History | Latin American Culture & Civilizations
H211 | 10060 | Diaz

Above class carries Culture Studies credit
Above class meets with LTAM-L 210
A portion of this class reserved for University Division Orientation
Program students
Need study skills help?  Then contact the Student Academic Center
(855-7313) for on-line authorization for EDUC-X101 (Learning
Strategies for History, two additional credits) that will be offered
2:30-3:45 MW or 2:30-3:45 TR.

This course is part one of a two-course sequence on the history of
Latin America from pre-conquest times to the present.  It will
survey the history of Latin America from its first inhabitation to
the independence period in the nineteenth century.  Six major themes
will be addressed: the development of the great Amerindian
civilizations, the encounter between Europeans and Amerindians, the
making of a colonial society in Spanish America and Brazil, the
struggles leading to the collapse of colonial rule, and the civil
wars of independence.  The overriding concern of this survey is to
provide an understanding of how the complex interaction between the
different cultures that met in the Americas shaped these colonial
societies, and how some elements of this legacy persisted and/or
were transformed by different social groups before and after

This course should help students gain some understanding of the
diversity and complexity of Latin America.

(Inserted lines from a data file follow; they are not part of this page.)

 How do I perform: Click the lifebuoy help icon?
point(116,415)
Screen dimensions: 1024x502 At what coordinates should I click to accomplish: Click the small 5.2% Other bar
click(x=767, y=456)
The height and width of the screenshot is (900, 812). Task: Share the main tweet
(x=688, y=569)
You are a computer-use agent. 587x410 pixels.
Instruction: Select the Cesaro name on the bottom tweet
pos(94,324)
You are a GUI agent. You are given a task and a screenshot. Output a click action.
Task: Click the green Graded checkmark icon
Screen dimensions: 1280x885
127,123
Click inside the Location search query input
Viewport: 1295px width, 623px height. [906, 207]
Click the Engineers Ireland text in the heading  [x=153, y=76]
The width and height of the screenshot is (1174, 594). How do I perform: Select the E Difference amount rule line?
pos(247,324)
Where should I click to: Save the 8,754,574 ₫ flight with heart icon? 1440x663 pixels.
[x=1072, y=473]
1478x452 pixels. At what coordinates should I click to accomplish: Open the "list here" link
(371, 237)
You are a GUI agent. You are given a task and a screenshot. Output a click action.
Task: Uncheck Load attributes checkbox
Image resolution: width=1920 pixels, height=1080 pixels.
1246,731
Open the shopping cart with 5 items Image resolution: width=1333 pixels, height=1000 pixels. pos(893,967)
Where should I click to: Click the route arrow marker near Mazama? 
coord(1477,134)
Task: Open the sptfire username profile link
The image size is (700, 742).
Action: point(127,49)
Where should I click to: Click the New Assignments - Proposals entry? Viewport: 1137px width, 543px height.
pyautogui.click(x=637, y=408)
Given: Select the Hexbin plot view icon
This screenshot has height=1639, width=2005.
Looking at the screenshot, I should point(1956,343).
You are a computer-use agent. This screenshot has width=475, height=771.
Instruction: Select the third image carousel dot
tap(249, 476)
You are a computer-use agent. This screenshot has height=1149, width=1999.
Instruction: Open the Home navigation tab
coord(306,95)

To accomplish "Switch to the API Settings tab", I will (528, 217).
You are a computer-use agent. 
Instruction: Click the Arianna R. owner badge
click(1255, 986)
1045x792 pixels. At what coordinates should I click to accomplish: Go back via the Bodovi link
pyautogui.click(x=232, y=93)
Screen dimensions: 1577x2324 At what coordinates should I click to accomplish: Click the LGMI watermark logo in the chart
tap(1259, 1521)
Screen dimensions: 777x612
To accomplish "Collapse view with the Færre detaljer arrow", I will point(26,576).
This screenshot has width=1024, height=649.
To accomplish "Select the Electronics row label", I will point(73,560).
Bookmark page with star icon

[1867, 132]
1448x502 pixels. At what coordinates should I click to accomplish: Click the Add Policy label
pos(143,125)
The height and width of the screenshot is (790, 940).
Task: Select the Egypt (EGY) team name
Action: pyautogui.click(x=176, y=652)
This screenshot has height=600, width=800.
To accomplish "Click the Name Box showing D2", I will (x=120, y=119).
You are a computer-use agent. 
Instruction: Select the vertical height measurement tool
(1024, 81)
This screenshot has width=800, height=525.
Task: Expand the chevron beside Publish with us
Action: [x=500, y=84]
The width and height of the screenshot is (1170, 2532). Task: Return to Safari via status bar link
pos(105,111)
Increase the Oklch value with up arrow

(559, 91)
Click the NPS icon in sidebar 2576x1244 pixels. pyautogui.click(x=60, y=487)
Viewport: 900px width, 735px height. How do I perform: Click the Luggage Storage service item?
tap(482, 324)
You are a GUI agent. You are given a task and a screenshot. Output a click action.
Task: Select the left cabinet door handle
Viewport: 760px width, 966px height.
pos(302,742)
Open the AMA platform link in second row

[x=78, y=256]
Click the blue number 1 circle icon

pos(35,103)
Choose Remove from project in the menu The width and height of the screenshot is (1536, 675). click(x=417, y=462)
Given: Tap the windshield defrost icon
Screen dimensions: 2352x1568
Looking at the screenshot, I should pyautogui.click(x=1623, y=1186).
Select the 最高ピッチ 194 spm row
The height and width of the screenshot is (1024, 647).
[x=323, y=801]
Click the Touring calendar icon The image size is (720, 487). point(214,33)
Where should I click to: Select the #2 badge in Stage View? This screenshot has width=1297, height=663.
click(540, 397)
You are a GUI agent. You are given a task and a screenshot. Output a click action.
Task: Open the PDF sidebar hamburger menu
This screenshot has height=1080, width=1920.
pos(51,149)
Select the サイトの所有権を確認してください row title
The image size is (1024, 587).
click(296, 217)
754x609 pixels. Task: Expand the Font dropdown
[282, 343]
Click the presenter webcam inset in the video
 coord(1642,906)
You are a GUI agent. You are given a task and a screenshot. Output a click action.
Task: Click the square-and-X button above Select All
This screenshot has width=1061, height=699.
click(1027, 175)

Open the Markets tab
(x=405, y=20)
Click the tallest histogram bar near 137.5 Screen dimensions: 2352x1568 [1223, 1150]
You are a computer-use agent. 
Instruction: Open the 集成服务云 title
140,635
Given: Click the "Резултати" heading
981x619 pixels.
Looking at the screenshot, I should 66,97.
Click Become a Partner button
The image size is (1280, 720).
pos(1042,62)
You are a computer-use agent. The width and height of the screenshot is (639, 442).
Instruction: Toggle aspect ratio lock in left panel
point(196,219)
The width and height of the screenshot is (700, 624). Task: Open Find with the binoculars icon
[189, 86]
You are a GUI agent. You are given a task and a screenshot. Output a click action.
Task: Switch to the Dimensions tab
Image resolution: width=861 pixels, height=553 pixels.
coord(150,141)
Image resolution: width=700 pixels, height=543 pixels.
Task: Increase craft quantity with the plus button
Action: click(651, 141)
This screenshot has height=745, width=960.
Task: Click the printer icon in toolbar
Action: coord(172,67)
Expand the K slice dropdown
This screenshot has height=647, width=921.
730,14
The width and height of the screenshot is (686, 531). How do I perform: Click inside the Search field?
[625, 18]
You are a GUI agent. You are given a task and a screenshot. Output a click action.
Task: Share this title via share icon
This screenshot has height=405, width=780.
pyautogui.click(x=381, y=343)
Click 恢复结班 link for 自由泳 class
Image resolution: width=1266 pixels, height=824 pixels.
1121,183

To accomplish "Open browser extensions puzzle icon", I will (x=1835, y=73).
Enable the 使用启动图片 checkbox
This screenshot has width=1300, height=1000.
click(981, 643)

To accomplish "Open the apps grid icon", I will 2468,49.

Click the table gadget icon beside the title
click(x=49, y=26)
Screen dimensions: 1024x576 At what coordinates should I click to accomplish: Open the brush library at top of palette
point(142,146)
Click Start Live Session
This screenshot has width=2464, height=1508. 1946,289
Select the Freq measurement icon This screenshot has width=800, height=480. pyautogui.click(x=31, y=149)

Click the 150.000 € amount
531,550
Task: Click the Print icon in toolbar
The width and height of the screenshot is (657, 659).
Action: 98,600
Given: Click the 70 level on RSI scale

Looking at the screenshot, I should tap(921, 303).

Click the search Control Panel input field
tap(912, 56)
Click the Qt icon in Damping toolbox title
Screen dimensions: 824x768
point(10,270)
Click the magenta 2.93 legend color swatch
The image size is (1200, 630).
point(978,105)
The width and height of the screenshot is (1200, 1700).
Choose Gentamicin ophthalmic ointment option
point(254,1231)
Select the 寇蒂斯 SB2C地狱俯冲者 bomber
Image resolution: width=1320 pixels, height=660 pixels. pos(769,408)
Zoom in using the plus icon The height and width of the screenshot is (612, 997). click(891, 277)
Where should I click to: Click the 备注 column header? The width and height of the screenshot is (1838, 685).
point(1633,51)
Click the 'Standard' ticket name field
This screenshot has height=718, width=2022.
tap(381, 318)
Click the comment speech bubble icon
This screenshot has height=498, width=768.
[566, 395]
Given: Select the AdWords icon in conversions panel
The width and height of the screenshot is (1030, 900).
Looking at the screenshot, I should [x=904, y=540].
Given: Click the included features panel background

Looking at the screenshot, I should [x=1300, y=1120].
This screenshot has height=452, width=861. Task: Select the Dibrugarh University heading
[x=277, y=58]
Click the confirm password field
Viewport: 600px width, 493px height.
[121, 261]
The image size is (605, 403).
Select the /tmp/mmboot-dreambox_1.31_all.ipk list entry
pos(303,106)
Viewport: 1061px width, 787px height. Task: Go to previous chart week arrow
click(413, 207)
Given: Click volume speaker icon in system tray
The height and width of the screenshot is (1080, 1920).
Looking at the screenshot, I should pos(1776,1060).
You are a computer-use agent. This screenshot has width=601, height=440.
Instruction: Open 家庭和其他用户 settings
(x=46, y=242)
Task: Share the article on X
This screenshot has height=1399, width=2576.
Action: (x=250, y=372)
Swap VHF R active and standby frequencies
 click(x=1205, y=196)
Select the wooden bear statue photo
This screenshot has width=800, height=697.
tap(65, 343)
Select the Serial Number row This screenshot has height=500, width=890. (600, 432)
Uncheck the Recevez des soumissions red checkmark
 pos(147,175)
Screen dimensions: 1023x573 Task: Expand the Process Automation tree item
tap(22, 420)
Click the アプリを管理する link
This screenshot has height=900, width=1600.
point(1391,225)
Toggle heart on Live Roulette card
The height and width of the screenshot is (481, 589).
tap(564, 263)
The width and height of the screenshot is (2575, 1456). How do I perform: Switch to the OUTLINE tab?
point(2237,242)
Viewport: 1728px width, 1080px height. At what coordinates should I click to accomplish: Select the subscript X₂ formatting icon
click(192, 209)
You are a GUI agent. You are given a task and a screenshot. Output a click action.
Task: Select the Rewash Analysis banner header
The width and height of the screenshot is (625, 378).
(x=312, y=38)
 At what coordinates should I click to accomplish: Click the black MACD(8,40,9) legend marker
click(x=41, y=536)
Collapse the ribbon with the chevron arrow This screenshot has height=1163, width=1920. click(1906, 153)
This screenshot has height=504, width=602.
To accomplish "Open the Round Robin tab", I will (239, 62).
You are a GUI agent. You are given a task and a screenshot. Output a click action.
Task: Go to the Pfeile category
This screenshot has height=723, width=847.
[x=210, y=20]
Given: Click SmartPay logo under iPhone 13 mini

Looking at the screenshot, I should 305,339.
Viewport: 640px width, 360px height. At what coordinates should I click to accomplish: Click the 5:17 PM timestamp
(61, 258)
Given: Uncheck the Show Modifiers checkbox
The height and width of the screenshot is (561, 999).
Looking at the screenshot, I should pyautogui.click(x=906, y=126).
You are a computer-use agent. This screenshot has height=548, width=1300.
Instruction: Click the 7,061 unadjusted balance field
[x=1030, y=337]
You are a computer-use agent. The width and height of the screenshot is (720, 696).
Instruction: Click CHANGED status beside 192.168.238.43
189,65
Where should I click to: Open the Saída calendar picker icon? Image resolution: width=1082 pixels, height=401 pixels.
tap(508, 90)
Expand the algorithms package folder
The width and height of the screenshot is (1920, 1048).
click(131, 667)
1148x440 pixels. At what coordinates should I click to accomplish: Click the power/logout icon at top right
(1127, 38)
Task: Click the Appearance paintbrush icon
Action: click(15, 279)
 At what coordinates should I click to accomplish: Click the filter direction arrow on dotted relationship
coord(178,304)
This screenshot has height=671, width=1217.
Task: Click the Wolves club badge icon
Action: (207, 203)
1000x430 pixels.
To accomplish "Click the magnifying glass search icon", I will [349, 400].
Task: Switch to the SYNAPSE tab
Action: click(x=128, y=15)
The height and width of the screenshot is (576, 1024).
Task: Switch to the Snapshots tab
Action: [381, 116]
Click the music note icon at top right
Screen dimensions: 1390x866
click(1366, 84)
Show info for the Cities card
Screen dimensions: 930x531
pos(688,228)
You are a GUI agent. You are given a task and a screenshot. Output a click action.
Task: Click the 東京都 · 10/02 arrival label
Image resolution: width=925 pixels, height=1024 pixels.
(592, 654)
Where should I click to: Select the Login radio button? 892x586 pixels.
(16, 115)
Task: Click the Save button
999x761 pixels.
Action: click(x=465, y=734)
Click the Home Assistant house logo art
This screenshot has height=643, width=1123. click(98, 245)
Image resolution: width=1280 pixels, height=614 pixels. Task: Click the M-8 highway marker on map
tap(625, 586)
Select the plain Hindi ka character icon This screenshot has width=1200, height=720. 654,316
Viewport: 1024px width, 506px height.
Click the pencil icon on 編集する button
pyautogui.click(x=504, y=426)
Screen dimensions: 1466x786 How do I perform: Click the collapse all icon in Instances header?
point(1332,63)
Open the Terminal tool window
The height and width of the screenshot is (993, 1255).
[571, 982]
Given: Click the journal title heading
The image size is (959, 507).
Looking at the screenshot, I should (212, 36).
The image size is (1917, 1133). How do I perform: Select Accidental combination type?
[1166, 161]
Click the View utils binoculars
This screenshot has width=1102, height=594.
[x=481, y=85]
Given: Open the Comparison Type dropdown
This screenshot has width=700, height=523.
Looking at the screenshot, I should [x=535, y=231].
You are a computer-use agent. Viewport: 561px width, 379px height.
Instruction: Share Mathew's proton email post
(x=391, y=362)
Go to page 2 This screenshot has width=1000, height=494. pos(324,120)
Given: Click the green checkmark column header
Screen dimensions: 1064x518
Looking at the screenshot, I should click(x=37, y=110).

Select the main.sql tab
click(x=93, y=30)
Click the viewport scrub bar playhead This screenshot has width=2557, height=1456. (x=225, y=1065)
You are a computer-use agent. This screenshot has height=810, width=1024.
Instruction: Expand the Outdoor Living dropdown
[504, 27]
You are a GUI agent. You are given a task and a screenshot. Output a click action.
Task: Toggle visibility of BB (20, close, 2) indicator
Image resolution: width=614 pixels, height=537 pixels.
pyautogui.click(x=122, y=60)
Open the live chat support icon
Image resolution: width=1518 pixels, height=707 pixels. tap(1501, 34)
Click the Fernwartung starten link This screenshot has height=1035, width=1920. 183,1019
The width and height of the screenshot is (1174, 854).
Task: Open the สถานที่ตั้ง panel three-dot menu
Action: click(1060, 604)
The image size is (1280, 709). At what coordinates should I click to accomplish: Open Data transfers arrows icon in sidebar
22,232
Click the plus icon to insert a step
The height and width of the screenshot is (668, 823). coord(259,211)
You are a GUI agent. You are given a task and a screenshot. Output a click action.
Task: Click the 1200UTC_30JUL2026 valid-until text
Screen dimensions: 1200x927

Students will obtain a
sense of both the major processes that have left their imprint in
these countries, and the experiences of the men and women who lived
and made their histories.  Furthermore, this course seeks to bring
students a sense of history as a discipline and as a method for
interpreting and understanding the past through the study of myriad
sources.  Students should be able to assess the importance of
closely analyzing different perspectives and sources when seeking to
understand and interpret any event or problem of the past.

Readings include a textbook by Cheryl E. Martin and Mark
Wasserman, "Latin America and its People, Vol. 1 to 1830." an Aztec
account of the conquest ("The Broken Spears"), and a collection of
documents and stories based on legal documents. Documentaries and
films are also part of the course materials.  Students learning will
be evaluated through essay exams and in-class written exercises.